Ci saranno più cooperazione, più investimenti, più gente. E quindi più domanda d’informazione”. Come era successo con i canali di stato arabi, obsoleti e troppo controllati dai poteri locali, anche nei Balcani la concorrenza non riesce a resistere ad al Jazeera, anche se alcuni telespettatori, nelle indagini di gradimento, si lamentano di una visione del mondo troppo poco eurocentrica: “Le notizie arrivano dopo 15 minuti di bombe in Afghanistan e rivolte in Egitto”. Su una mappa, scrivono Mirna Sadikovic e Daisy Sindelar di Radio Free Europe, l’espansione potenziale di al Jazeera “assomiglia a una serie di cerchi concentrici emanati dal centro posto a Doha, con l’islam come fattore comune”. Oltre ai Balcani, il canale ha comprato una stazione televisiva in Turchia e prepara il lancio di una al Jazeera in lingua swahili nell’Africa occidentale. Anche l’India e l’Asia centrale sono state citate come territori possibili – di sicuro attraenti – di conquista.
Sean Powers, un professore americano di comunicazione che si è specializzato su al Jazeera, dice che i piani d’affari e d’allargamento su altri mercati sono perfettamente sensati dal punto di vista dei ricavi, ma che senz’altro c’è anche un significato geopolitico di lungo termine. “Vogliono allontanare il centro di gravità dall’Europa e spostarlo più vicino al mondo arabo. La scelta di Balcani, Turchia e Africa ha a che fare con ragioni di mercato potenziali, pensano di poter generare ricavi.
Ovviamente c’è l’importanza che questi mercati hanno nella più ampia agenda dell’islam politico e dell’attrarre le nazioni verso il medio oriente, e non più allontanarle”.
Due giorni fa il grande sceicco Ahmed al Tayyeb del centro di Teologia di al Azhar del Cairo, ovvero la voce più ascoltata e influente in tutta la comunità musulmana mondiale, ha annunciato che la bozza di legge sull’indipendenza dell’università islamica dallo stato egiziano è pronta. Al Azhar non sarà più economicamente e amministrativamente dipendente dal governo: si tratta di una rivoluzione copernicana nel mondo islamico, il ribaltamento di quello che aveva fatto Gamal Abdel Nasser – che l’aveva voluta porre sotto lo stretto controllo del governo. Non è detto che l’indipendenza sposterà al Azhar verso posizioni più estremiste.

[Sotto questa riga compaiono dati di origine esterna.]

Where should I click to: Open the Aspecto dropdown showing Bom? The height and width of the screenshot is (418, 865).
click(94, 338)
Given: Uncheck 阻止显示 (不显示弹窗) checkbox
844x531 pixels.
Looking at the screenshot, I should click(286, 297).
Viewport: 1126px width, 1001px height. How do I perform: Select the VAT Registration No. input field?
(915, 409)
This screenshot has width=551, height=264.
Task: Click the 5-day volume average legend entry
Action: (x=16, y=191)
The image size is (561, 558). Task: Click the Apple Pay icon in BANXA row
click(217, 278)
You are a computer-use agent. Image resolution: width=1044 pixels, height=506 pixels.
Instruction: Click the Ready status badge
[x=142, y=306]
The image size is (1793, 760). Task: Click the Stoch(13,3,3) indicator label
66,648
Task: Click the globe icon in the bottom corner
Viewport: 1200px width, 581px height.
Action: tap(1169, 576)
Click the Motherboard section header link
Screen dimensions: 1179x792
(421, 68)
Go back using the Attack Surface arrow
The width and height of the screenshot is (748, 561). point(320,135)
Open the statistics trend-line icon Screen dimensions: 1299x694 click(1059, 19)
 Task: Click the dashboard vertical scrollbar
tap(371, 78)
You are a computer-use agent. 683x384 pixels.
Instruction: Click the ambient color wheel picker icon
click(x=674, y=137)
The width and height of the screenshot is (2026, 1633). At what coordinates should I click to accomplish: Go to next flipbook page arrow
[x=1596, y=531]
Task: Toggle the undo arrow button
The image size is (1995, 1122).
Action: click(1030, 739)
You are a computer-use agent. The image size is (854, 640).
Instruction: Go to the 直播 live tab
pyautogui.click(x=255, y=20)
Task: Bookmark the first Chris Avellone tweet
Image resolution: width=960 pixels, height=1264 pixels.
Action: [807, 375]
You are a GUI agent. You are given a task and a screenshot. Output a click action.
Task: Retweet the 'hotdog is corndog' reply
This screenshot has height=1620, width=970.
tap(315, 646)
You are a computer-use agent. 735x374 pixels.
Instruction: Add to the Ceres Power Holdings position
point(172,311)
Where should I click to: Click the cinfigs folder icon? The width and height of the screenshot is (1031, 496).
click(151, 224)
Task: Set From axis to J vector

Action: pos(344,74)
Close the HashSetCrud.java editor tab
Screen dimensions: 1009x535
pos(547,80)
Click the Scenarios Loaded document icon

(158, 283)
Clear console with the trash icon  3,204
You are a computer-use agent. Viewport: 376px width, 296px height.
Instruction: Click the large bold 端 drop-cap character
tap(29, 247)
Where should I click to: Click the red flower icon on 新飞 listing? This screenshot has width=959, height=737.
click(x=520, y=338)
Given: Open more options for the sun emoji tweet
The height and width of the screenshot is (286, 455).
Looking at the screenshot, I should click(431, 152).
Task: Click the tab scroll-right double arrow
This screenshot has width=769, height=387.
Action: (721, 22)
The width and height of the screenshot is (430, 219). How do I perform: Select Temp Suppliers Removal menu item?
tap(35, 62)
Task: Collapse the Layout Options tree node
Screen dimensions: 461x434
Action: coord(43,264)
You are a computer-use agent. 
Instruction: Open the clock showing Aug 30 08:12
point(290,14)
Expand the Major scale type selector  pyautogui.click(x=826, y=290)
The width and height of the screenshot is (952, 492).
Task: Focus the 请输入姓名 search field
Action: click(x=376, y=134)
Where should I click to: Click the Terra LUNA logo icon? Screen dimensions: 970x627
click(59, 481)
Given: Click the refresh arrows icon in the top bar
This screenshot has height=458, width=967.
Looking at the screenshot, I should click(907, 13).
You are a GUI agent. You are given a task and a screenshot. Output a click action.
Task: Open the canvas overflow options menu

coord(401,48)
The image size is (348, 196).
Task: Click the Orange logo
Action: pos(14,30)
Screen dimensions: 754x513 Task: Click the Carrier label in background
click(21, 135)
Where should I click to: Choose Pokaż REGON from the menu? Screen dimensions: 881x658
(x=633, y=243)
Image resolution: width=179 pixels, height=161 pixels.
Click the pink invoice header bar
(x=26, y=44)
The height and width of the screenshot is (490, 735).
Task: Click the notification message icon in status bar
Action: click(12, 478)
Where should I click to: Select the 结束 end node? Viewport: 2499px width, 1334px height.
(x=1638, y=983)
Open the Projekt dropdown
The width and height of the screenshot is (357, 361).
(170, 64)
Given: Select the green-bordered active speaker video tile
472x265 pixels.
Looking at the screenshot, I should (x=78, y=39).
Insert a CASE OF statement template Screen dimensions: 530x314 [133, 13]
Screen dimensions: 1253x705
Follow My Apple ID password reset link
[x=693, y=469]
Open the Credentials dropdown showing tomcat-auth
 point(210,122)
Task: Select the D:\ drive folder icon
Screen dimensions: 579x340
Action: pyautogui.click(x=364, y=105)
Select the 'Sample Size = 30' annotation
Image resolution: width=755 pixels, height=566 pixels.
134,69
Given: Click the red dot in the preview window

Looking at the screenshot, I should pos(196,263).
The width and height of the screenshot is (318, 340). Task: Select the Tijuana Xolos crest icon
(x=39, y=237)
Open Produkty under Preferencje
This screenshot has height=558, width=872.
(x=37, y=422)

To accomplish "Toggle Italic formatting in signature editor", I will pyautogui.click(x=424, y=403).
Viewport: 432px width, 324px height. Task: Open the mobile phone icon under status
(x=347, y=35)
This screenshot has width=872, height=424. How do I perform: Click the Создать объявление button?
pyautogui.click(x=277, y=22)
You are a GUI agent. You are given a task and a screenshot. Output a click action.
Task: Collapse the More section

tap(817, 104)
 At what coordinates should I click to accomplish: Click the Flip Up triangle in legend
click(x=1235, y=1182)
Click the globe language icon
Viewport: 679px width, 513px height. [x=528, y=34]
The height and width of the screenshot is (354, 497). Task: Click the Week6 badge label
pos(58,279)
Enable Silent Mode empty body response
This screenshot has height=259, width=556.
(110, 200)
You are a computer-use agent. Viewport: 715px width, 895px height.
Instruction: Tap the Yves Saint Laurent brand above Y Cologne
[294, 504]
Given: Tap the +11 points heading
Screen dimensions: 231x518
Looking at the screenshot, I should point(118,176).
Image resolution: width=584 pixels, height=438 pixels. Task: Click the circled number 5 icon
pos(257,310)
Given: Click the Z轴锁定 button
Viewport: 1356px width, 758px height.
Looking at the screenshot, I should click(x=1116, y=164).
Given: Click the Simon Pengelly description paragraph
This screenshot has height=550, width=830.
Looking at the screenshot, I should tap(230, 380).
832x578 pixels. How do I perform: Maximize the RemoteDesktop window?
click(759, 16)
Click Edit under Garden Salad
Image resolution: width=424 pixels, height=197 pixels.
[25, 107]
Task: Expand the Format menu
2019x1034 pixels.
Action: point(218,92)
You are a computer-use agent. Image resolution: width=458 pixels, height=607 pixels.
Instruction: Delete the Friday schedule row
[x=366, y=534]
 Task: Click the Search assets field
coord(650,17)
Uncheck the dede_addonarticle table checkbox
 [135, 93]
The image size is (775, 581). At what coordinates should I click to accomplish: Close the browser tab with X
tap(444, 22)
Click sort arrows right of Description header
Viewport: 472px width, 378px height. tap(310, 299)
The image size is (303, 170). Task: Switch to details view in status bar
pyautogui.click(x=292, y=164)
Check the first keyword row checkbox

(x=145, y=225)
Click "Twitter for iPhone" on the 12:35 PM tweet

Al Tayyeb è da sempre in lotta contro i salafiti, che lo accusano di essere un “impiegato di Mubarak” – e tecnicamente non hanno torto, essendo stato nominato dall’ex presidente e pagato con uno stipendio pubblico – e che vorrebbero si esponesse con un islam più genuino, se non più aggressivo. Ma è ovvio che sul lungo termine lo sganciamento del centro di Teologia più influente dal governo apre le porte al rischio di una deriva. Al Azhar potrebbe cominciare a dire – con la stessa forza di una legge per i fedeli – quello che la Fratellanza musulmana, largamente maggioritaria nel prossimo Parlamento ma impastoiata dall’obbligo di non spaventare l’opinione pubblica, non potrà più sostenere.